Eye For Film >> Movies >> Cold War (2018) Film Review
Cold War
Reviewed by: Richard Mowe
What a refreshing change, in the Cannes Competition, to find a film that explores with spare subtlety and rigour a bittersweet romance between two lovers.
Shot in monochrome and Academy ratio it can be seen as a companion piece to the director Pawel Pawlikowski’s Oscar-winning Ida.
Although he lives and works in Britain, Pawlikowski here returns again to his native Poland - and it comes as no surprise that the film is dedicated to his parents.
It is beautifully shot and articulated as he draws us into 1949 Poland in the ruined aftermath of war when a young musician, Wiktor (Tomasz Not), is appointed the artistic director of a new state song and dance troupe whose aim is to revive the country’s folk traditions.

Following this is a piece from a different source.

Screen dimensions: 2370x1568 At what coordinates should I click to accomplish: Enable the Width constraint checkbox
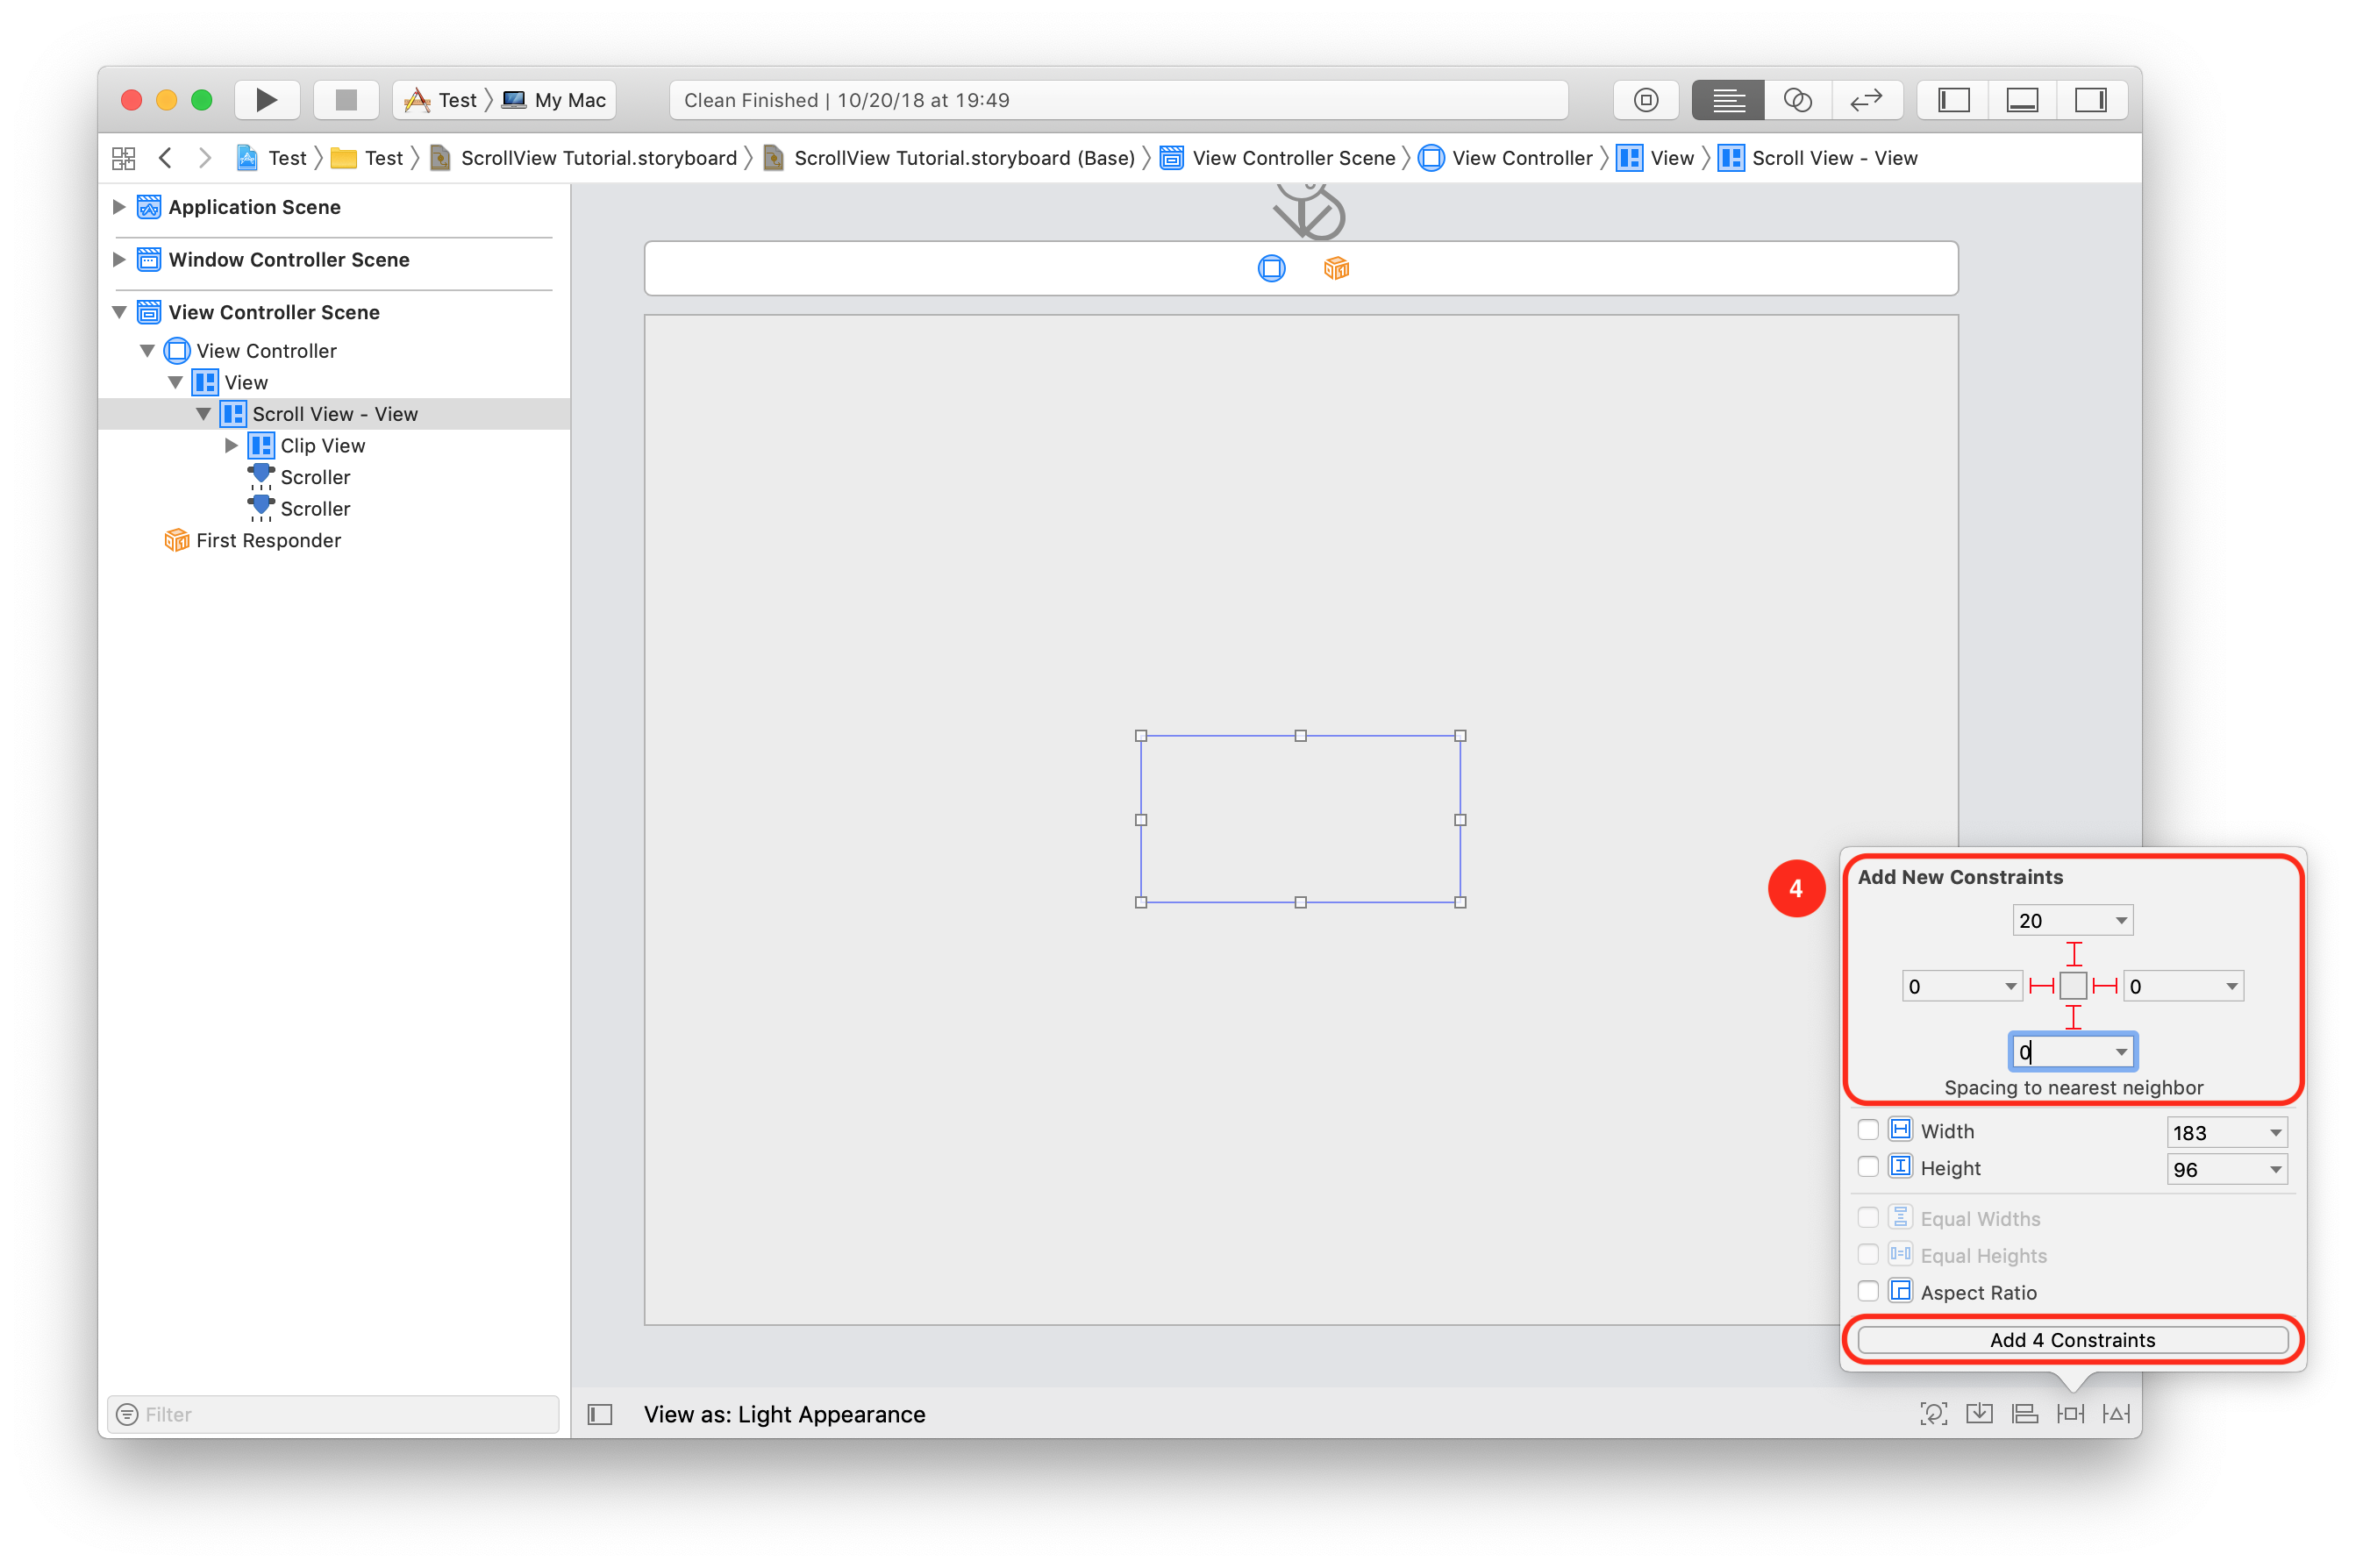tap(1868, 1130)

Among the auditioning performers is a young woman, Zula (superbly played by Joanna Kulig), whose spirit as much as her talents catches his eye. There follows a triumphant début in Warsaw, followed by Berlin. Wiktor defects but Zula declines and returns to Poland.
After five years of separation they come together in Paris with Zula convinced that she can make the relationship work. After their French idyll, Zula decides again to return to Poland. She is followed by Wiktor, in the full knowledge he faces prison as a defector. Meanwhile Zula has married a party boss and had a child. In a fine piece of manipulation she manages to get him a reprieve.
The time is now in the Fifties, but the initial thrill of their relationship has faded and they cannot come to terms with their new conflicted status. The romance, as it probably was from the start, is doomed.
Pawlikowski is a master of understatement and economy with nary a word or shot out of place. This film deserves to find the same success and audience interest as Ida and judging from reactions in Cannes, that looks distinctly possible.